* **Requirements**: Please rewrite the items, starting at the first line and ending at the line containing "Describe the element", with both ends included. Swap "Image resolution" for "Screen resolution" and keep everything else unchanged.

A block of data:

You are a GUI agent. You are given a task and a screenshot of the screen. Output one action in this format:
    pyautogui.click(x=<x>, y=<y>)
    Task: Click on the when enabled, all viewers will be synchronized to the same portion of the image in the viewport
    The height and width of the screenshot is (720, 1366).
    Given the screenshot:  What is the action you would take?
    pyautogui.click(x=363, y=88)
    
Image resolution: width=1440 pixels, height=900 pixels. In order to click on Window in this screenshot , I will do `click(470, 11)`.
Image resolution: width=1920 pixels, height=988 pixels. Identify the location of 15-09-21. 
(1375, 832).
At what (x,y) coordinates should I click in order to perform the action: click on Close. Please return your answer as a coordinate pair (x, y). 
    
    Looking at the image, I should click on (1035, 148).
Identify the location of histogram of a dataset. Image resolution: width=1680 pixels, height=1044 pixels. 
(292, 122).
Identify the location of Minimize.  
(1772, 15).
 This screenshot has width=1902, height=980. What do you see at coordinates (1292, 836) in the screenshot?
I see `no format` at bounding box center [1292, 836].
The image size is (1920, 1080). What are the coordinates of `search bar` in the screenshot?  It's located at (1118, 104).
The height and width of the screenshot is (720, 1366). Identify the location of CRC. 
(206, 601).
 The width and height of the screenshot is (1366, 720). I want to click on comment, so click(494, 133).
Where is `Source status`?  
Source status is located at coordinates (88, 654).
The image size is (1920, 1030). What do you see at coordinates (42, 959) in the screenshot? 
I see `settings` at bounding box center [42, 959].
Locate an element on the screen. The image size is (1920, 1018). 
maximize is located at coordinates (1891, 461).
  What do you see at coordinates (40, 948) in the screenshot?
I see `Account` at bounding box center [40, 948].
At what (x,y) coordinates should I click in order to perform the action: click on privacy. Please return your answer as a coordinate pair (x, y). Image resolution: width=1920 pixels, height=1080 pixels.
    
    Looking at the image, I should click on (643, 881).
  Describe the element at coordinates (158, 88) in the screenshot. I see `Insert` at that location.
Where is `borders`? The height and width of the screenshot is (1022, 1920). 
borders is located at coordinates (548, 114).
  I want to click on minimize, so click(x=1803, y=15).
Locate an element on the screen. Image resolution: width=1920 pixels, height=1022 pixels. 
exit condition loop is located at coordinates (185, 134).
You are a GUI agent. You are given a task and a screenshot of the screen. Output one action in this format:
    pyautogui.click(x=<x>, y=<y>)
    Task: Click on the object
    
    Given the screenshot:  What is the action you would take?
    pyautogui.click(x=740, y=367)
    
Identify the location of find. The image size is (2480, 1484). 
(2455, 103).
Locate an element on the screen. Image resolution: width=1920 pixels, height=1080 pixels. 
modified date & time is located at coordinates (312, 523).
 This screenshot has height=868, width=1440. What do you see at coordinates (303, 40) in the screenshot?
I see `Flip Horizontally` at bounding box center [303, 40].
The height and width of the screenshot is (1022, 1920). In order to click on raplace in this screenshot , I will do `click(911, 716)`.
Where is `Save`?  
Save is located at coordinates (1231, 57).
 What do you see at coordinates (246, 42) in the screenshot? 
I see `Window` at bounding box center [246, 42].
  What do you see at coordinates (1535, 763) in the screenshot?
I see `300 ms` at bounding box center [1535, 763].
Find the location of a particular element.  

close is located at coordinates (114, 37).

* **Final answer**:
You are a GUI agent. You are given a task and a screenshot of the screen. Output one action in this format:
    pyautogui.click(x=<x>, y=<y>)
    Task: Click on the when enabled, all viewers will be synchronized to the same portion of the image in the viewport
    The height and width of the screenshot is (720, 1366).
    Given the screenshot:  What is the action you would take?
    pyautogui.click(x=363, y=88)
    
Screen resolution: width=1440 pixels, height=900 pixels. In order to click on Window in this screenshot , I will do `click(470, 11)`.
Screen resolution: width=1920 pixels, height=988 pixels. Identify the location of 15-09-21. 
(1375, 832).
At what (x,y) coordinates should I click in order to perform the action: click on Close. Please return your answer as a coordinate pair (x, y). 
    
    Looking at the image, I should click on (1035, 148).
Identify the location of histogram of a dataset. Screen resolution: width=1680 pixels, height=1044 pixels. 
(292, 122).
Identify the location of Minimize.  
(1772, 15).
 This screenshot has width=1902, height=980. What do you see at coordinates (1292, 836) in the screenshot?
I see `no format` at bounding box center [1292, 836].
The image size is (1920, 1080). What are the coordinates of `search bar` in the screenshot?  It's located at (1118, 104).
The height and width of the screenshot is (720, 1366). Identify the location of CRC. 
(206, 601).
 The width and height of the screenshot is (1366, 720). I want to click on comment, so click(494, 133).
Where is `Source status`?  
Source status is located at coordinates (88, 654).
The image size is (1920, 1030). What do you see at coordinates (42, 959) in the screenshot? 
I see `settings` at bounding box center [42, 959].
Locate an element on the screen. The image size is (1920, 1018). 
maximize is located at coordinates (1891, 461).
  What do you see at coordinates (40, 948) in the screenshot?
I see `Account` at bounding box center [40, 948].
At what (x,y) coordinates should I click in order to perform the action: click on privacy. Please return your answer as a coordinate pair (x, y). Screen resolution: width=1920 pixels, height=1080 pixels.
    
    Looking at the image, I should click on (643, 881).
  Describe the element at coordinates (158, 88) in the screenshot. I see `Insert` at that location.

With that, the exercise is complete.